With the EU's Food Information Regulation due to come into force on 13 December 2014, a number of important changes will be brought about for the origin labelling of meat. In addition to these new laws, food business operators will need to be conscious of forthcoming implementing rules and possible future proposals which may affect meat labelling.
ORIGIN LABELLING OF UNPROCESSED MEAT
The new EU Food Information Regulation (EU Regulation 1169/2011) ('FIR'), which is due to come into force on 13 December 2014, will extend mandatory origin labelling to unprocessed prepacked pig, sheep and poultry meat. Mandatory country of origin labelling for beef has been a requirement of EU law since the time of the BSE crisis. The FIR also requires that the Commission examine more extensive forms of origin labelling for processed meat, in particular for meat ingredients.
The Commission has yet to introduce detailed implementing rules for the application and scope of origin labelling for unprocessed prepacked pig, sheep and poultry meat. These implementing rules will establish requirements in terms of the information needed regarding the place of an animal's birth, rearing and slaughter. The FIR had required that these implementing rules be published by 13 December 2013, however these rules have not yet been issued and a Commission report on the matter is due to be published during 2014.
ORIGIN LABELLING OF MEAT INGREDIENTS
Under the FIR, the indication of the origin of meat ingredients contained in prepacked composite products will not be mandatory.
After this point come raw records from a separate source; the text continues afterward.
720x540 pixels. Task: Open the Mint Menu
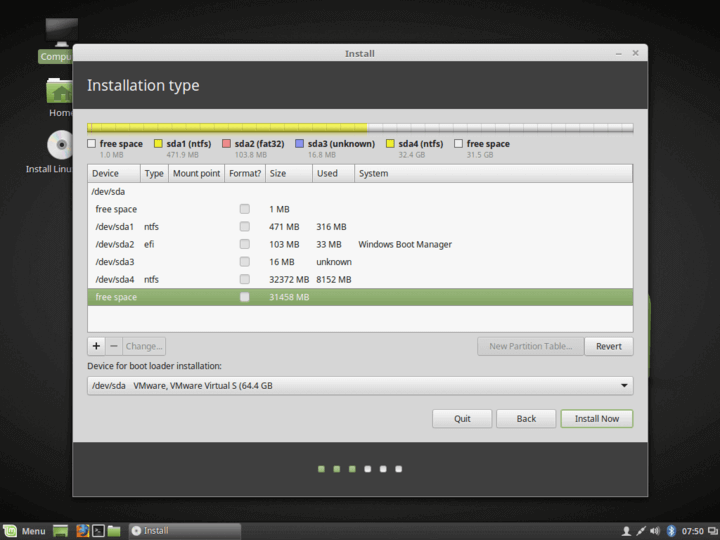pyautogui.click(x=25, y=530)
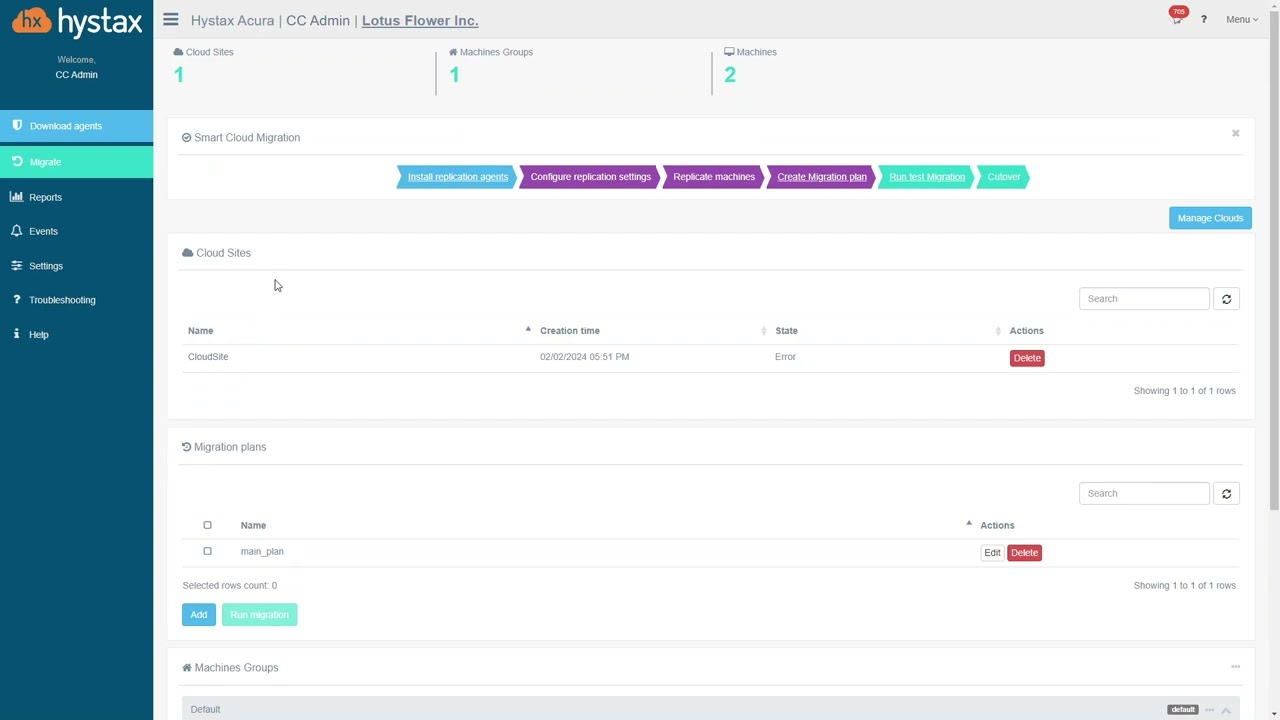Select the Run test Migration step
Viewport: 1280px width, 720px height.
[926, 176]
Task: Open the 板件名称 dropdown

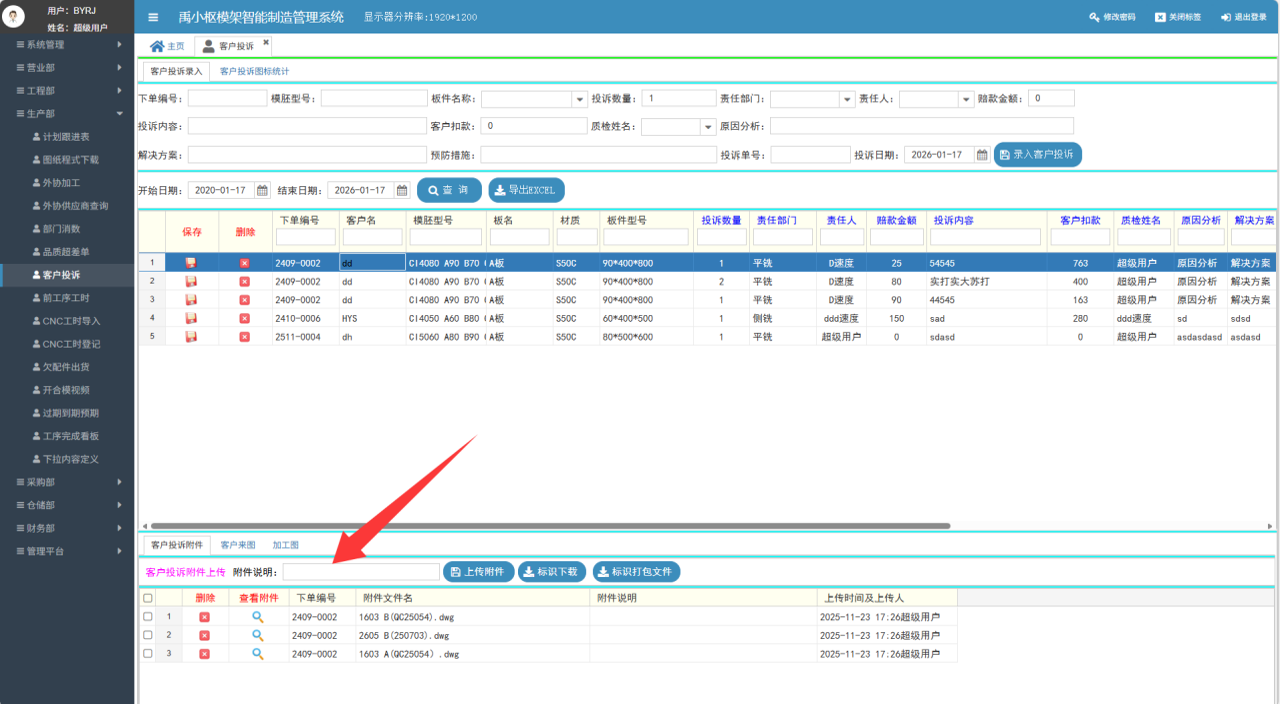Action: coord(579,99)
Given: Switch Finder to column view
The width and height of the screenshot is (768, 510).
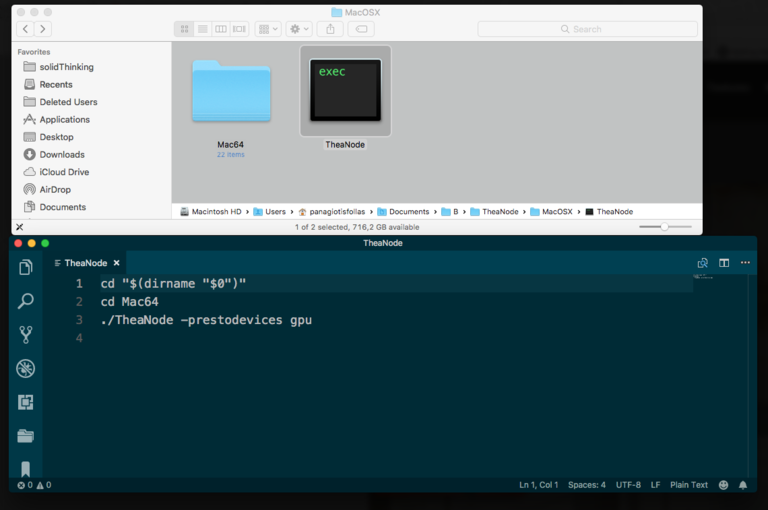Looking at the screenshot, I should pos(221,29).
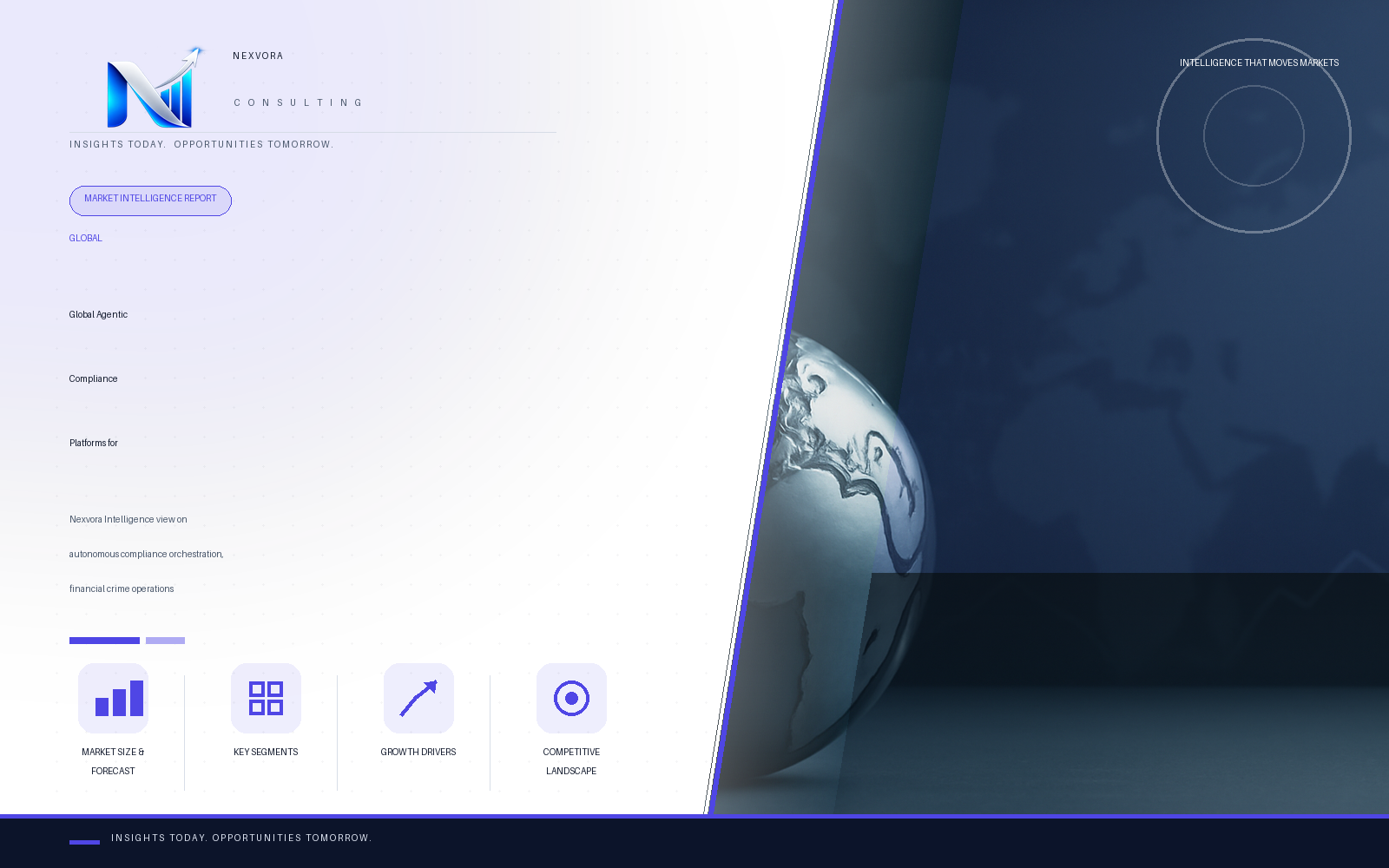Viewport: 1389px width, 868px height.
Task: Click the footer Insights Today tagline
Action: point(241,838)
The one major exception to this is where a prepacked processed food, which voluntarily indicates a country of origin or place of provenance, contains meat as a 'primary ingredient' which itself comes from a different country of origin or place of provenance. In this case, the country of origin or place of provenance for the processed food and the primary meat ingredient must both be indicated. 'Primary ingredient' is defined by the FIR as an ingredient or ingredients of a food that represent more than 50% of that food or which are usually associated with the name of the food by the consumer and for which in most cases a quantitative indication is required.
In December 2013 the Commission produced a report which examines 3 scenarios for the extension of mandatory origin labelling to meat ingredients in prepacked foods. Scenario 1 envisaged maintaining the status quo of voluntary labelling of...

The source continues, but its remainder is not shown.